Interestingly, you don’t directly control your squad units. They move in a conga line at a set pace and attack towers automatically. You can only juggle their composition and line placement, and of course, their route. You actually control the Commander, a guy who likes running around outside the armored confines of a tank. As ill-advised as that normally may be, he is solely responsible for protecting the squad. Your Commander can repair units, deploy decoys that enemies will automatically target, and drop a smoke screen to confuse enemy targeting. These abilities are limited by the number of appropriate powerups you have, but blasting towers will drop more powerups.

The Commander can’t directly attack towers unless he gains the preciously rare ability to call in an airstrike – and even then, you need to save the airstrike for specific objectives or to quickly take down some of the nastier towers (like one that rebuilds destroyed turrets). Your AI squad is your offense; the Commander’s job is to keep them alive.

It may sound a bit boring to be primarily on the defensive, but it’s actually quite fun, and can get very frantic when your squad is channeled into a heavily armed chokepoint and their health bars are dwindling at an alarming rate. The action is easily on par with the best tower defense games, especially on the later levels.

The difficulty ramps up slowly – maybe a bit too slowly, but you can always increase the difficulty level if you don’t feel challenged. You can finish the campaign in well under eight hours, but as with most tower defense games, it’s not about finishing – it’s about going back again and again to refine your strategies and improve your score. Anomaly has the same addictive qualities as Defense Grid and other top titles, and I can see myself wasting many hours trying to claw my way up the leaderboard.

Completing the campaign unlocks two survival modes, and six new Tactical Trials that are exclusive to XBLA. Tactical Trials occur in a Tron-like VR world where you are tasked with completing a mission with certain limitations and challenges, like only being able to obtain powerups by destroying towers, or only using specific units. These modes are fun extensions of the main game but are really just more of the same.

Graphically, the game isn’t spectacular. But it looks good and the top-down perspective feels perfect for the gameplay. The music is fine, if a little derivative. The exception is for the Baghdad levels, where the music is obviously heavily influenced by Bear McCreary of the reimagined Battlestar Galactica. I’m a big fan of McCreary and BSG, so needless to say, that music happily caught my attention.
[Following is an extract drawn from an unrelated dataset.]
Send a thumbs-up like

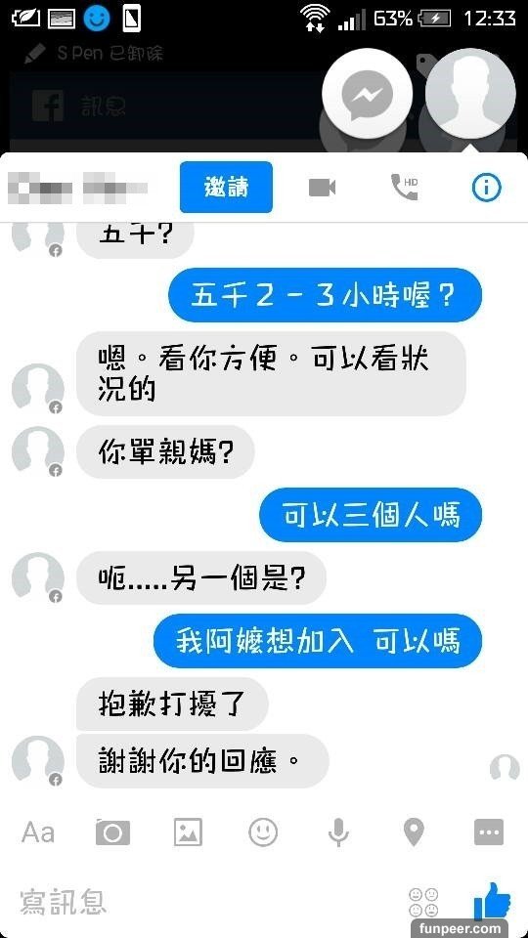tap(492, 901)
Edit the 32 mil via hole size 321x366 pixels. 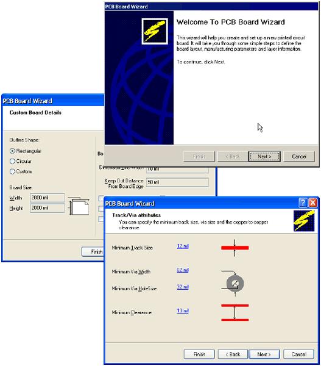183,287
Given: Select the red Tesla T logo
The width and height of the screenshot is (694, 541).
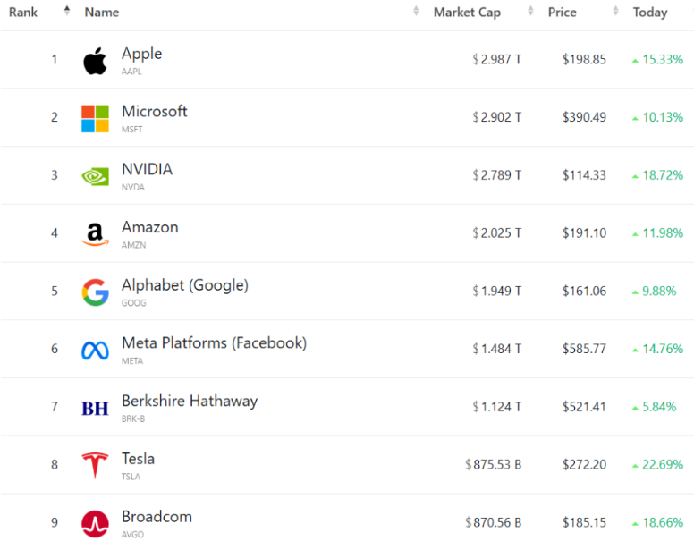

Complaints are few but worth noting. The voice acting is a little corny, though the actor spouting an absolutely horrible Japanese accent needs to be kicked in the gonads. The game lets you revert back to the previous check point if you screw up, but it won’t save your progress if you quit mid-game – not a good thing since many levels can take 20-30 minutes. You can earn medals but the game doesn’t explain what they’re for and how you earn them, and there are also no stats either (like for number of kills, route length, and so on). The forgettable story is just an excuse to connect the levels together, but to be fair, tower defense games aren’t exactly known for their gripping narratives.

Overall, Anomaly: Warzone Earth is a fun, addicting tower defense – er, offense – title that the strategy gamer will definitely want to pick up. While it’s much more expensive than the mobile versions at $10, it’s still a good value with the ability to play on your HDTV and exclusive bonus content. If you love tower defense, and always wanted to play as the creeps, then plunk down your cash and start blasting those pesky towers.

Review Disclosure: A review copy of Anomaly: Warzone Earth was provided by 11 Bit Studios for the purposes of this review.